### [WORK TO COMPLETE]
Print every line of the listing below verbatim, in the same order and without any changes.
[start PROVIDED INFORMATION]
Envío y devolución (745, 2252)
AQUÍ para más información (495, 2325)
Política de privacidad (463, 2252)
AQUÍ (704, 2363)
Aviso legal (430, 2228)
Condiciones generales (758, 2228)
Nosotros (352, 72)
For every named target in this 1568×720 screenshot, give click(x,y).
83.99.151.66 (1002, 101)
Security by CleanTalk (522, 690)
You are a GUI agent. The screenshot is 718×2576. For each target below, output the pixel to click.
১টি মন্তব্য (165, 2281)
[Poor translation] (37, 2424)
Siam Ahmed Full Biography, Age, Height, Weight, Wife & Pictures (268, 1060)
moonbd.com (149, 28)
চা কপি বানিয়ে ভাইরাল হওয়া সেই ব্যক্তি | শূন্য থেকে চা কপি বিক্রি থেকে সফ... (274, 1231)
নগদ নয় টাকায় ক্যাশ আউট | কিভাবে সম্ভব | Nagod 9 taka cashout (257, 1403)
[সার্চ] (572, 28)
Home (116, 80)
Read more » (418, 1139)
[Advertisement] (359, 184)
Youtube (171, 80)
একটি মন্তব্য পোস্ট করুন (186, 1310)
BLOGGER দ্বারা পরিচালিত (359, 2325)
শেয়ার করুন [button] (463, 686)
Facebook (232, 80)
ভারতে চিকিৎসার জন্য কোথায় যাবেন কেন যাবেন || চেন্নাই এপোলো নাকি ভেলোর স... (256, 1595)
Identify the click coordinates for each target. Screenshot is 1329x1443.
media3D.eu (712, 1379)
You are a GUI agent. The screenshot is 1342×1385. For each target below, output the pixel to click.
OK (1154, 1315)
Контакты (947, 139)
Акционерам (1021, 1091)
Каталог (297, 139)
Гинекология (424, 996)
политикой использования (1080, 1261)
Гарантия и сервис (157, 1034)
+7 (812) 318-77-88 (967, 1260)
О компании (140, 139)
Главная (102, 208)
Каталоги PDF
[end PROVIDED INFORMATION]
### [TASK RESULT]
Envío y devolución (745, 2252)
AQUÍ para más información (495, 2325)
Política de privacidad (463, 2252)
AQUÍ (704, 2363)
Aviso legal (430, 2228)
Condiciones generales (758, 2228)
Nosotros (352, 72)
For every named target in this 1568×720 screenshot, give click(x,y).
83.99.151.66 (1002, 101)
Security by CleanTalk (522, 690)
You are a GUI agent. The screenshot is 718×2576. For each target below, output the pixel to click.
১টি মন্তব্য (165, 2281)
[Poor translation] (37, 2424)
Siam Ahmed Full Biography, Age, Height, Weight, Wife & Pictures (268, 1060)
moonbd.com (149, 28)
চা কপি বানিয়ে ভাইরাল হওয়া সেই ব্যক্তি | শূন্য থেকে চা কপি বিক্রি থেকে সফ... (274, 1231)
নগদ নয় টাকায় ক্যাশ আউট | কিভাবে সম্ভব | Nagod 9 taka cashout (257, 1403)
[সার্চ] (572, 28)
Home (116, 80)
Read more » (418, 1139)
[Advertisement] (359, 184)
Youtube (171, 80)
একটি মন্তব্য পোস্ট করুন (186, 1310)
BLOGGER দ্বারা পরিচালিত (359, 2325)
শেয়ার করুন [button] (463, 686)
Facebook (232, 80)
ভারতে চিকিৎসার জন্য কোথায় যাবেন কেন যাবেন || চেন্নাই এপোলো নাকি ভেলোর স... (256, 1595)
Identify the click coordinates for each target. Screenshot is 1329x1443.
media3D.eu (712, 1379)
You are a GUI agent. The screenshot is 1342×1385. For each target below, output the pixel to click.
OK (1154, 1315)
Контакты (947, 139)
Акционерам (1021, 1091)
Каталог (297, 139)
Гинекология (424, 996)
политикой использования (1080, 1261)
Гарантия и сервис (157, 1034)
+7 (812) 318-77-88 (967, 1260)
О компании (140, 139)
Главная (102, 208)
Каталоги PDF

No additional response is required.